08/09 September 2016
  • Updated the TCSIOC to accommodate changes for AO: there is only one summary TSS temperature now, added an arbitrator channel (coming from AO script), and there is no longer complex logic for the TSSOn channel.
  • X. Zhang added more thorough "G"uidance, and for some channels an AO GUI will be raised via the "P" button. These are improvements to the ALH-AO.alhConfig file.
  • Using ddChannelMap.cfg to replace a deprecated AOS data dictionary variables: pwr_status(old) --> pwstatus(new).

16 June 2016 (Only new configuration files)
  • Updated the ddChannelMap.cfg, tcs.db, and ALH-LUCI.alhConfig to accommodate LUCI1 and LUCI2 channels which WARN the observatory regarding a mask being left in turnout for too long.

06 June 2016 (Only new configuration files)
  • Modified the ALH-AO.alhConfig file with regard to the guidance provided.
  • Modified the ALH-LUCI.alhCnfig file to filter alarms on the MOS unit temperature 1. The channel must be in alarm for at least 480 seconds before the alarm is displayed. Also, LUCI2 MOS unit temperature 2 channel is blocked from being displayed.
  • The tcs.db was updated for MODS - the low alarms were deleted for the CCD temperatures.

11 March 2016 (Version 1.9)
  • Modified the TCS IOC to read two text files for AO status information, ao_[s|d]x_alh.dat, which will each contain a single line of data: timestamp (seconds since the epoch), tssTemp[0-5], coil current, cooling flow, and telemetry data. The previous mechanism of SSH/caput directly to the EPICS database was too slow on occasion causing stale data alarms.
    • Added the necessary checks for missing or unreadable files.
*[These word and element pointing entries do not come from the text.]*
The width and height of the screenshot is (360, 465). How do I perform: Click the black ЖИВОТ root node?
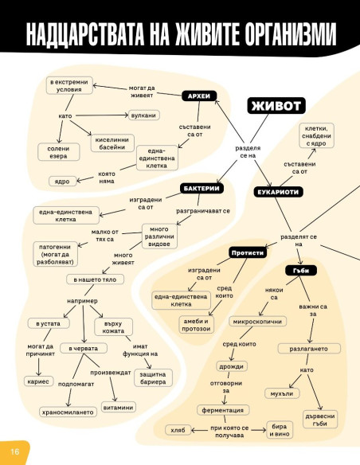tap(276, 106)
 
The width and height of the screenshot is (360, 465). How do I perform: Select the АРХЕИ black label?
tap(199, 96)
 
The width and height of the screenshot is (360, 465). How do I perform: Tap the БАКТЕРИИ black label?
tap(202, 189)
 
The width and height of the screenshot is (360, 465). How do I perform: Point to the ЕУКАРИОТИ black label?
tap(278, 192)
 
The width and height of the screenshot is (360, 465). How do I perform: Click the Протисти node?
tap(248, 252)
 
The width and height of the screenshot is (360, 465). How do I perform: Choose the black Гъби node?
tap(301, 271)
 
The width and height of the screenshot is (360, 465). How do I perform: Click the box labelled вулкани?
tap(143, 115)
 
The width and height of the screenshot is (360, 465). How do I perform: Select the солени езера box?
tap(58, 152)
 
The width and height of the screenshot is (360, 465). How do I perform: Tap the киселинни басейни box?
tap(112, 143)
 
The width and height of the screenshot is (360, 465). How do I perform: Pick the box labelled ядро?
tap(62, 182)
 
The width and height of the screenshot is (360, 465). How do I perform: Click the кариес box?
tap(38, 381)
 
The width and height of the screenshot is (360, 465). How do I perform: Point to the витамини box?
tap(118, 408)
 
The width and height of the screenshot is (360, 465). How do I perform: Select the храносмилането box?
tap(68, 412)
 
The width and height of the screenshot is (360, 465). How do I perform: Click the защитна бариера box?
tap(153, 378)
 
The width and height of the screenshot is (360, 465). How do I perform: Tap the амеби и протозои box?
tap(196, 325)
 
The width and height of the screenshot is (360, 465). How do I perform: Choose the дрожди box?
tap(231, 366)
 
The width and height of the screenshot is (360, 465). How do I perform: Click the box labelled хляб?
tap(178, 430)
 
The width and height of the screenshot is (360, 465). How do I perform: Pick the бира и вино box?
tap(280, 430)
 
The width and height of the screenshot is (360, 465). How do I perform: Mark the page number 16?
tap(15, 451)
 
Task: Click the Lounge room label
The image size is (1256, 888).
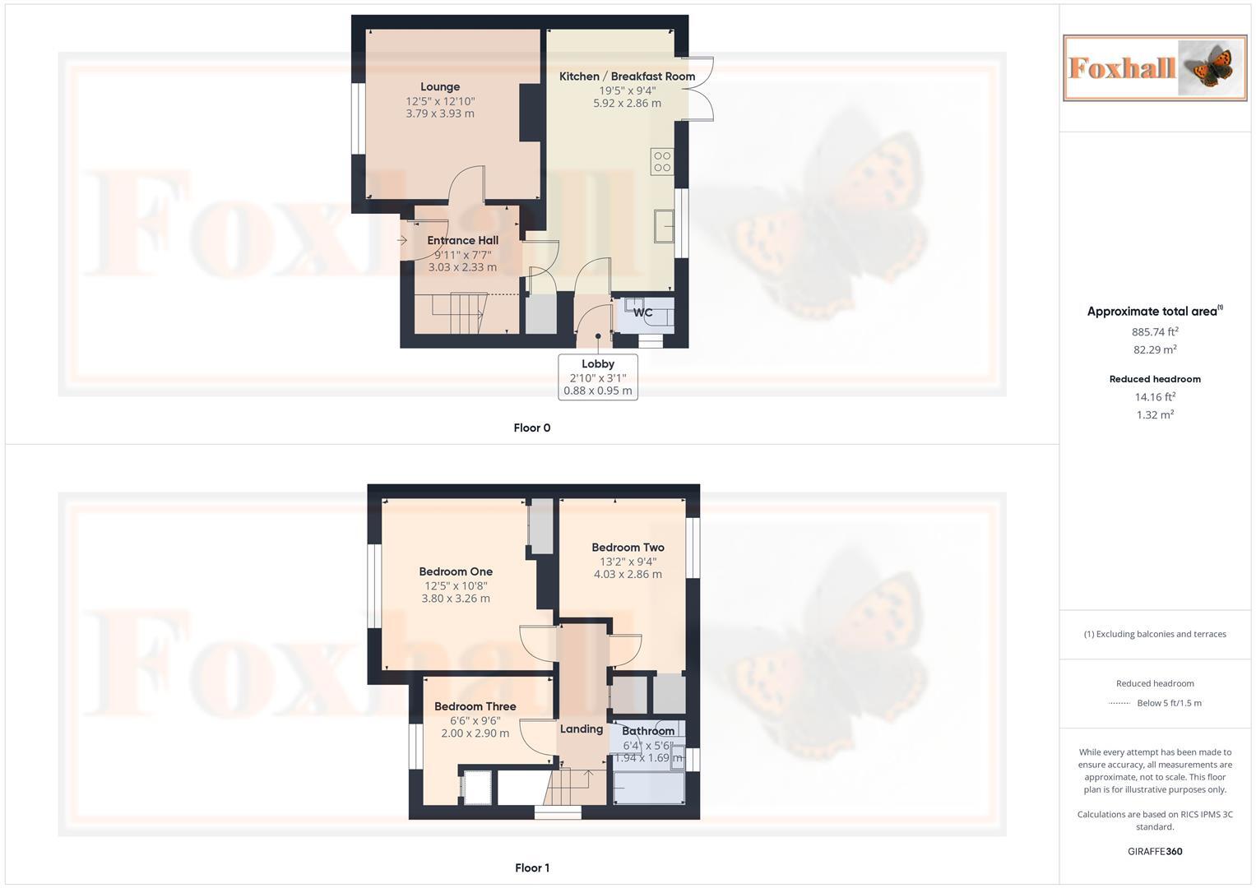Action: coord(440,87)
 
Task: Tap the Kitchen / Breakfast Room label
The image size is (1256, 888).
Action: coord(627,76)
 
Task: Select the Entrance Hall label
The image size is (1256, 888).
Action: coord(462,241)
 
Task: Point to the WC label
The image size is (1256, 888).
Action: coord(642,312)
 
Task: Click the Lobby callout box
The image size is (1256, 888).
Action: coord(598,377)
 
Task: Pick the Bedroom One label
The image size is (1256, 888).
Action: coord(456,572)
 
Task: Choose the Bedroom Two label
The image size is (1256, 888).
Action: coord(628,548)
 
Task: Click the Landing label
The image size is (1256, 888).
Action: coord(582,729)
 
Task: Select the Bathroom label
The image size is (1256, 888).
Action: coord(648,731)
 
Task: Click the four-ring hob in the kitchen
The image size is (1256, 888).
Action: coord(662,162)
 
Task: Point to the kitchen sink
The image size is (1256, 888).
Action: coord(665,226)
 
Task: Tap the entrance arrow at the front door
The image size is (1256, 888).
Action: coord(402,240)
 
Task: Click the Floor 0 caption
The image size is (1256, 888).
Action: coord(532,428)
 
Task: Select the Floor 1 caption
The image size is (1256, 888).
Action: coord(532,868)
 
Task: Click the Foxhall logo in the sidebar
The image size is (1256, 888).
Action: coord(1155,68)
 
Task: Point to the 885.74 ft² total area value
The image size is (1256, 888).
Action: coord(1155,332)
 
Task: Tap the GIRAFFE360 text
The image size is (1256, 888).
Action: coord(1155,852)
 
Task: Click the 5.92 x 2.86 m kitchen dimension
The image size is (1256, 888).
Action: coord(627,104)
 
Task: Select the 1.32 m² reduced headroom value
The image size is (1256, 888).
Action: coord(1155,415)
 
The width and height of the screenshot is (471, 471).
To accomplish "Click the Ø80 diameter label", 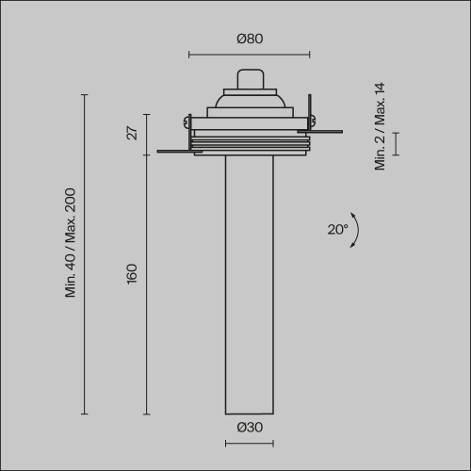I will (249, 39).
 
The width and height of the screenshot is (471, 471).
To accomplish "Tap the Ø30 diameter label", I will (249, 427).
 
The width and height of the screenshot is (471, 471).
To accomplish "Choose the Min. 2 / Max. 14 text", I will (381, 126).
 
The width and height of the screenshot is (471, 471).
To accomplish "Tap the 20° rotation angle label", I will (337, 229).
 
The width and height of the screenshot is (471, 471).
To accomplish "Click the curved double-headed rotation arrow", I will (357, 230).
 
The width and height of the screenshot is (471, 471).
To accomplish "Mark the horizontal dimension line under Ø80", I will (249, 54).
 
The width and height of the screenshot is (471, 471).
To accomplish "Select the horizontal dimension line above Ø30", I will (249, 441).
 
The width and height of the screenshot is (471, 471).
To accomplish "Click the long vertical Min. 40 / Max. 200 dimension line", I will (85, 254).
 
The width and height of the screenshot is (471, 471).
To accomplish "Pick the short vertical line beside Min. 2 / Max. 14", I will (397, 143).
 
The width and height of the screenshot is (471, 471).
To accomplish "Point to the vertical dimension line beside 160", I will (146, 283).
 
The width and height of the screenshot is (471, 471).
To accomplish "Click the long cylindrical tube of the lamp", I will (249, 283).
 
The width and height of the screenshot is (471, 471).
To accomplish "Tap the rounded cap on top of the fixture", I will (249, 78).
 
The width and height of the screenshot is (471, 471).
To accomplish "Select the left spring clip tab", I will (173, 148).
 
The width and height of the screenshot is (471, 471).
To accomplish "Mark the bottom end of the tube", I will (249, 412).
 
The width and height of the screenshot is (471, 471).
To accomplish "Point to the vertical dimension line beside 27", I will (146, 133).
The IOC will complain after ~180 seconds, but the IOC will not exit. The heartbeat channel will become invalid (white "V").
  • Removed the exit(1) when there is a single error retrieving data dictionary values from the DDS. Keep track of the number of times an error is returned from the DDS (not the same condition as the DDS not being present) and only exit the IOC after DDS_ERROR_THRESHOLD errors have been received. This addresses IT5882.
  • Cleaned up to make the code more robust, particularly computing the difference between time_t and long variables.
  • Several servers were added to the IT portion of the ALH for monitoring: MODS1, MODS2, and MODS2DATA. The MCS EL drive torque channel and the domain controller 1 channel were turned back on for display. The LUCI1 MOS Unit Temperature 2 has been temporarily deleted from the ALHGUI as it is a known problem which is going to persist for a long time.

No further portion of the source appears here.